** Dataset entries follows **
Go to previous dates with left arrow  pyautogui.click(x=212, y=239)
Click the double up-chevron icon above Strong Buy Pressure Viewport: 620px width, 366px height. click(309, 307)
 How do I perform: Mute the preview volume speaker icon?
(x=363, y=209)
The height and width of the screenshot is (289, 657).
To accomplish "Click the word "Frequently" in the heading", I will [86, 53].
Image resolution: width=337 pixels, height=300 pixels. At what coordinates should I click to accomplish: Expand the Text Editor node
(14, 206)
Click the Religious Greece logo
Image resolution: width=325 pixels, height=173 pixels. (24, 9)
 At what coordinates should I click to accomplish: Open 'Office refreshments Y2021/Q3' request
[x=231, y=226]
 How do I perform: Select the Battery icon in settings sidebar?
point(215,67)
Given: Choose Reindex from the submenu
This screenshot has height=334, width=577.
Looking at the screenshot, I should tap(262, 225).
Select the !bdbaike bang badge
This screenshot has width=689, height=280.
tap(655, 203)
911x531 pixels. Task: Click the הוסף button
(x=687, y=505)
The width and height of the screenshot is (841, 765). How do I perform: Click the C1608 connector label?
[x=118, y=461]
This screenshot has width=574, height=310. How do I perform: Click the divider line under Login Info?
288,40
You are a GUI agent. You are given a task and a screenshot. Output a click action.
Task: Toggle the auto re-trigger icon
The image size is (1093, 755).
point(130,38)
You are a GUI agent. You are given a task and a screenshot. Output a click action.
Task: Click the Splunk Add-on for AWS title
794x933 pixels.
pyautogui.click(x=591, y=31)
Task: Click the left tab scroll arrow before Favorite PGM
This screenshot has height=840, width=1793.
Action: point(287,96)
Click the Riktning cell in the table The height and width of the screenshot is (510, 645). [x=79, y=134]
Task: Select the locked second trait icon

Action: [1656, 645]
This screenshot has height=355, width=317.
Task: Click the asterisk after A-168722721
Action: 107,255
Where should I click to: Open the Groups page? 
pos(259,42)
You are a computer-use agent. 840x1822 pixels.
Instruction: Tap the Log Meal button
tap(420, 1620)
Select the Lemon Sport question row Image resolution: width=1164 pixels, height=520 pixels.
** End of Dataset entries **
Please reproduce the whole listing exactly, omitting no line.

* Solution to this task *
Go to previous dates with left arrow  pyautogui.click(x=212, y=239)
Click the double up-chevron icon above Strong Buy Pressure Viewport: 620px width, 366px height. click(309, 307)
 How do I perform: Mute the preview volume speaker icon?
(x=363, y=209)
The height and width of the screenshot is (289, 657).
To accomplish "Click the word "Frequently" in the heading", I will [86, 53].
Image resolution: width=337 pixels, height=300 pixels. At what coordinates should I click to accomplish: Expand the Text Editor node
(14, 206)
Click the Religious Greece logo
Image resolution: width=325 pixels, height=173 pixels. (24, 9)
 At what coordinates should I click to accomplish: Open 'Office refreshments Y2021/Q3' request
[x=231, y=226]
 How do I perform: Select the Battery icon in settings sidebar?
point(215,67)
Given: Choose Reindex from the submenu
This screenshot has height=334, width=577.
Looking at the screenshot, I should tap(262, 225).
Select the !bdbaike bang badge
This screenshot has width=689, height=280.
tap(655, 203)
911x531 pixels. Task: Click the הוסף button
(x=687, y=505)
The width and height of the screenshot is (841, 765). How do I perform: Click the C1608 connector label?
[x=118, y=461]
This screenshot has width=574, height=310. How do I perform: Click the divider line under Login Info?
288,40
You are a GUI agent. You are given a task and a screenshot. Output a click action.
Task: Toggle the auto re-trigger icon
The image size is (1093, 755).
point(130,38)
You are a GUI agent. You are given a task and a screenshot. Output a click action.
Task: Click the Splunk Add-on for AWS title
794x933 pixels.
pyautogui.click(x=591, y=31)
Task: Click the left tab scroll arrow before Favorite PGM
This screenshot has height=840, width=1793.
Action: point(287,96)
Click the Riktning cell in the table The height and width of the screenshot is (510, 645). [x=79, y=134]
Task: Select the locked second trait icon

Action: [1656, 645]
This screenshot has height=355, width=317.
Task: Click the asterisk after A-168722721
Action: 107,255
Where should I click to: Open the Groups page? 
pos(259,42)
You are a computer-use agent. 840x1822 pixels.
Instruction: Tap the Log Meal button
tap(420, 1620)
Select the Lemon Sport question row Image resolution: width=1164 pixels, height=520 pixels.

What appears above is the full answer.